### RECORDS

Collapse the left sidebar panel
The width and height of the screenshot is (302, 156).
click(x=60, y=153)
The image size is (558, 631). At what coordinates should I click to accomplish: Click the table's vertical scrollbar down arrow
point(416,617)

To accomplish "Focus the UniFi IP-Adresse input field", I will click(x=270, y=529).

######
### RECORDS

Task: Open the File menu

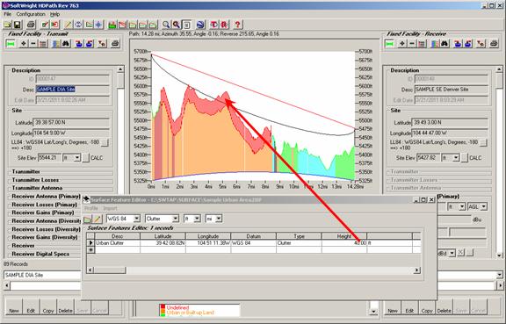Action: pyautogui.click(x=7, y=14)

######
### RECORDS

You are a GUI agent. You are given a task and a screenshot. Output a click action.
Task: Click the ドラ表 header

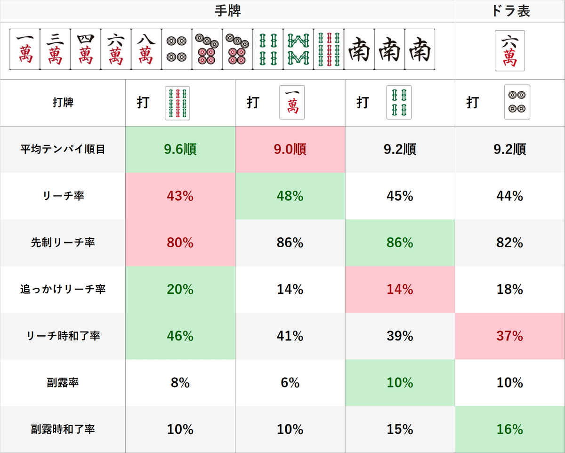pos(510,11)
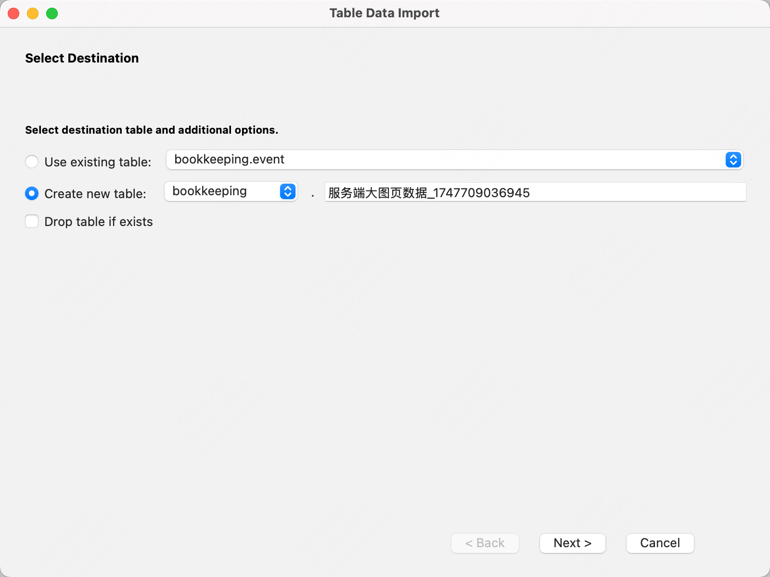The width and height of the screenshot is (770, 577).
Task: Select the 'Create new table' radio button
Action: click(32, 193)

######

# [WHAT IS NEEDED]
Duplicate the entries shown above, starting at the line that contains "The image size" and ending after the line that contains "will click(x=270, y=529).".

# [OUTPUT]
The image size is (558, 631). At what coordinates should I click to accomplish: Click the table's vertical scrollbar down arrow
point(416,617)

To accomplish "Focus the UniFi IP-Adresse input field", I will click(x=270, y=529).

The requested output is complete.